UK flight delays continue


Heathrow airport
Hundreds of stranded passengers sleeping on the floors of British airports have woken up to a second day of flight cancellations and delays.

The continuing chaos follows a computer malfunction in the air traffic control system on Saturday.

The curfew for night time landings was extended until 0230BST on Sunday at London's Heathrow airport in an effort to clear the backlog.

But a British Airways spokeswoman warned that the back-log of flights meant that delays were expected to continue.

"We strongly advise all customers to telephone their airlines to find out the latest," she said.
Sleeping passengers wait for flights

Gatwick and Heathrow were worst hit but Manchester, Belfast and Glasgow were also affected.

A spokeswoman for National Air Traffic Services said the computer which went down was not "safety critical".

Deborah Seymour said: "It surrounds what are known as flight strips which contain all the information about a plane's course. These are normally passed electronically but staff were having to manually retrieve the information - basically write it out by hand.

The computer was fixed on Saturday afternoon.

NATS has promised a "thorough investigation" into the computer breakdown, the second time the system has failed in a week.

A spokesman for the Association of British Travel Agents said the computer problem had caused a "nightmare" for holidaymakers.

Airport chaos

British Airways said 60 flights had been cancelled at Heathrow and Gatwick on Saturday.

Budget operator easyJet cancelled all its flights on Saturday, instead offering customers refunds or alternative flights.

Many of the hundreds of people delayed at the UK's busiest airport, Heathrow, were incredulous that a single technical failure could cause problems on such a scale.
Heathrow control room
Phil Flowers, from Wednesbury, West Midlands, faced a wait of several hours for his flight to Johannesburg.
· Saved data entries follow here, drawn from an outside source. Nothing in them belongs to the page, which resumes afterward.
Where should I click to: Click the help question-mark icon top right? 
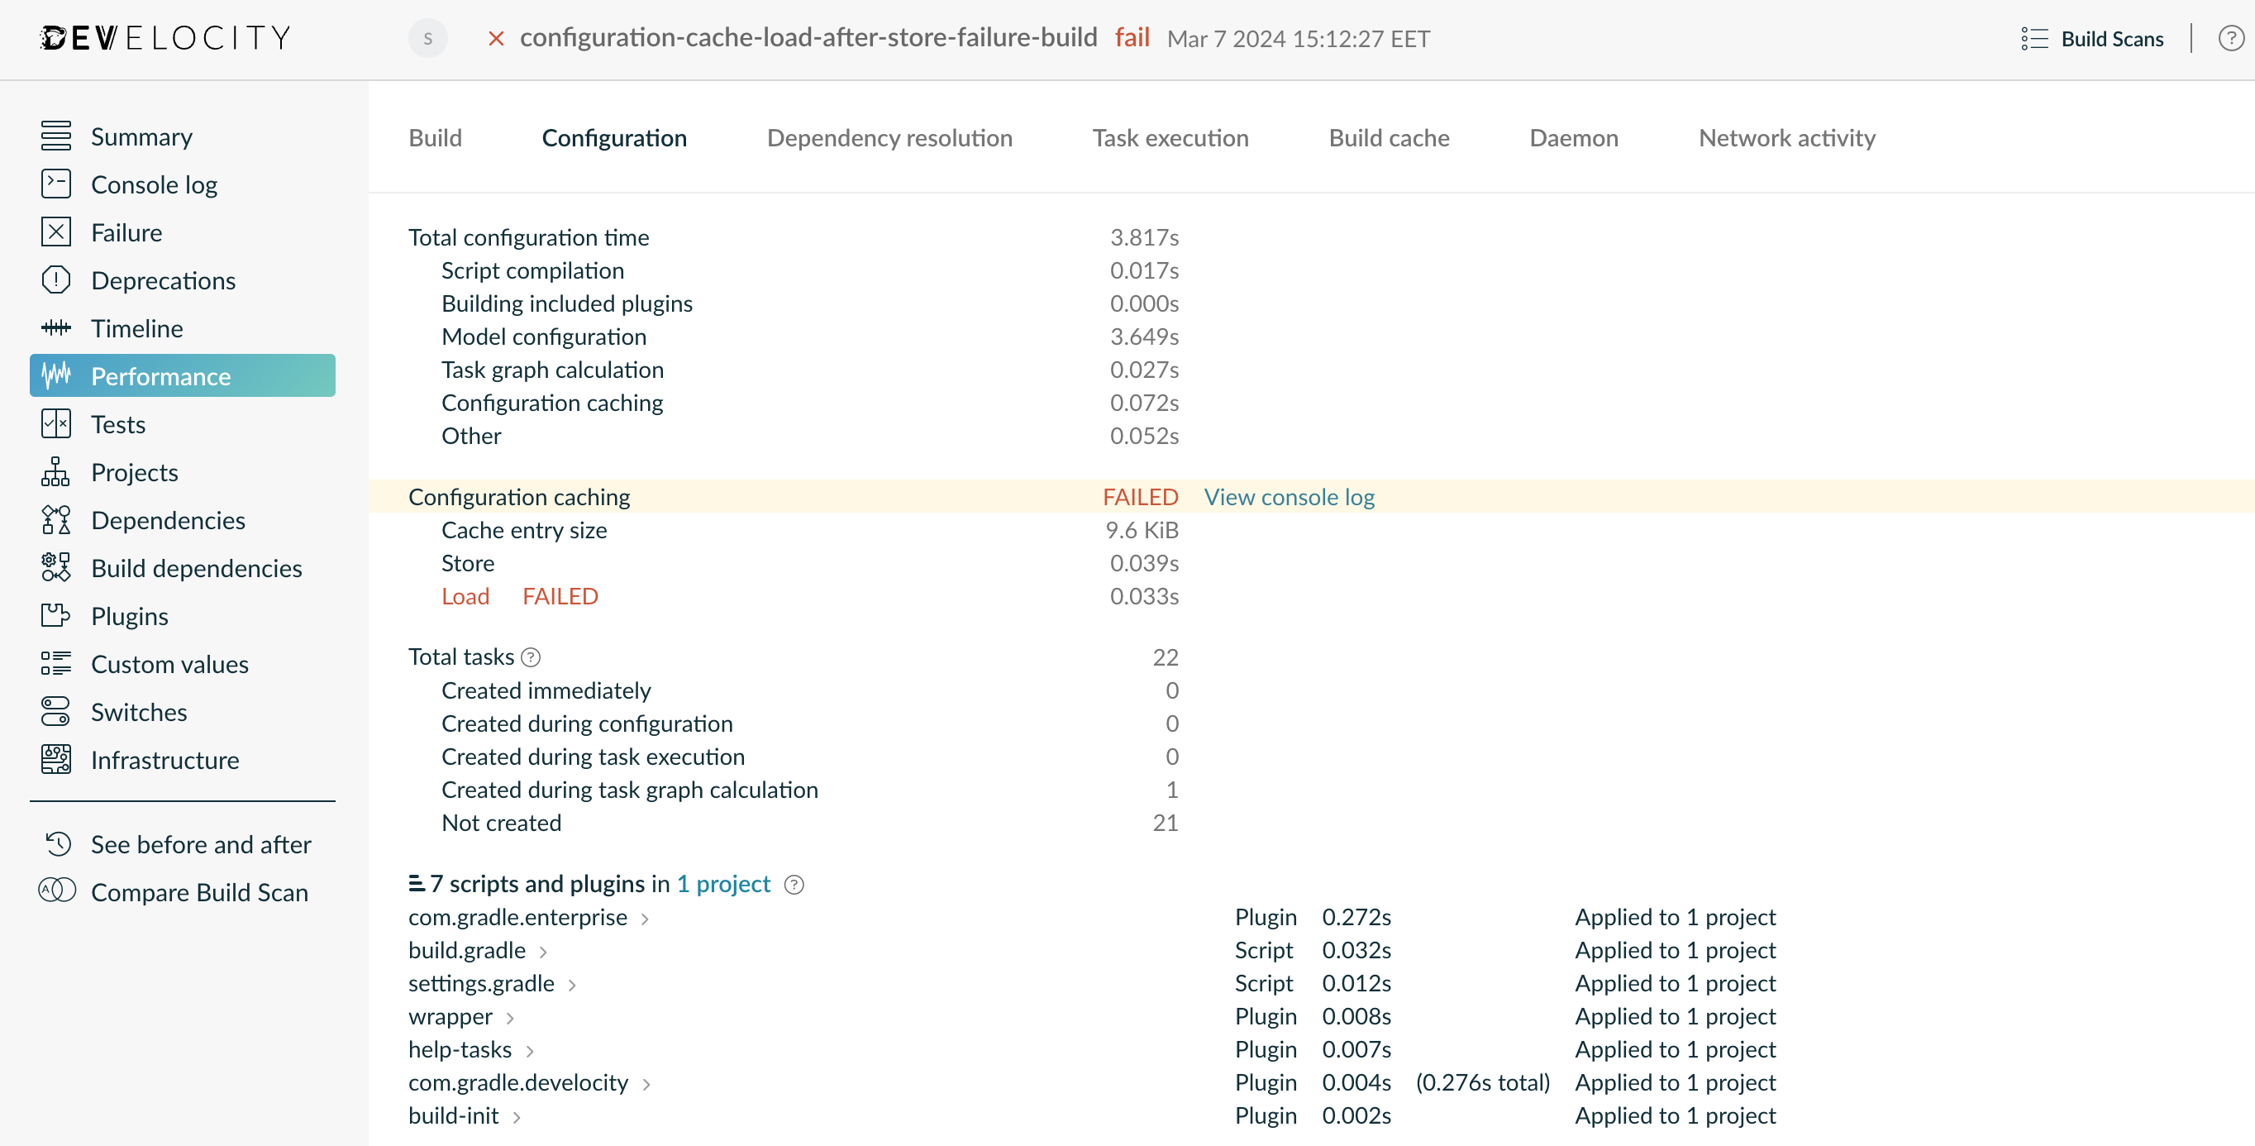(x=2230, y=39)
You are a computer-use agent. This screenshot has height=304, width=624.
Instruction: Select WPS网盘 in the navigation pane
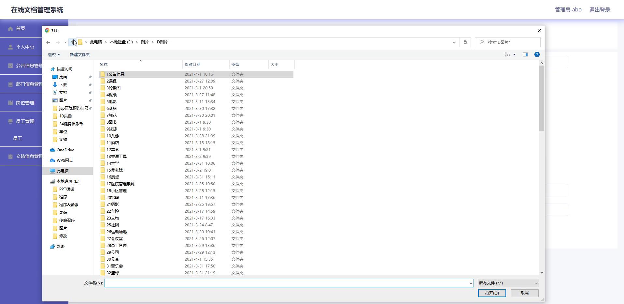[x=64, y=160]
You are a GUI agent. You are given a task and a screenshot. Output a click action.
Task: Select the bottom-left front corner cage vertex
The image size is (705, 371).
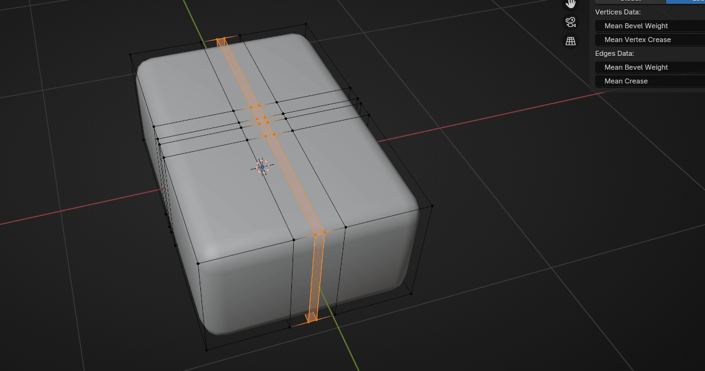point(207,350)
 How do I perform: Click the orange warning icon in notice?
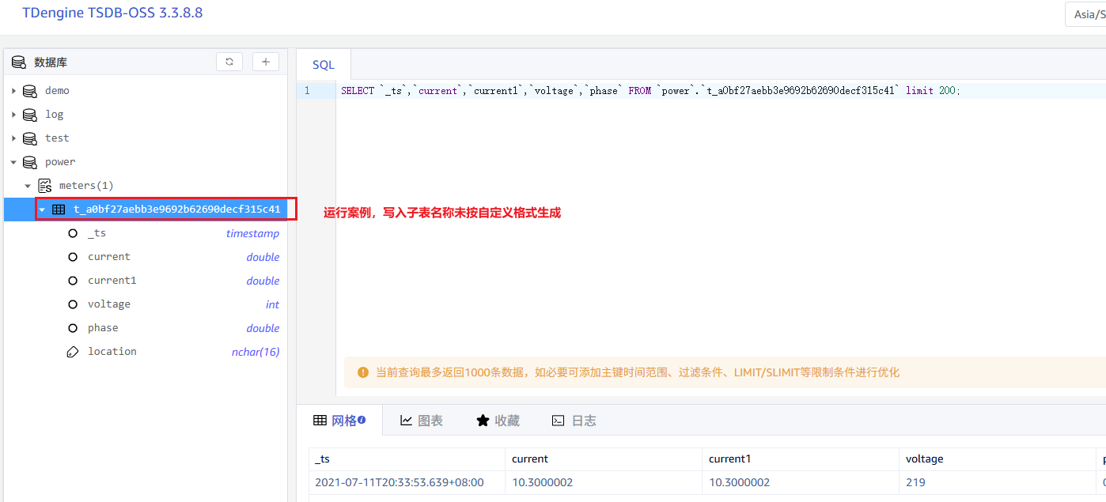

"I just can't believe they haven't got an effective back-up system," he said.

Ann Jenkins, from Luton, who was bound for Portugal said: "It's been chaos since we arrived. I've had a bad week anyway, so this is just what we didn't need."


Related to this story:
Computer glitch causes flight chaos (18 Jun 00 | UK)
Selling-off the skies (16 Feb 00 | UK Politics)
Expert sounds air sell-off caution (27 Mar 00 | UK)
Revolution in the air (17 Feb 00 | UK)
Probe into Heathrow near-miss (16 May 00 | UK)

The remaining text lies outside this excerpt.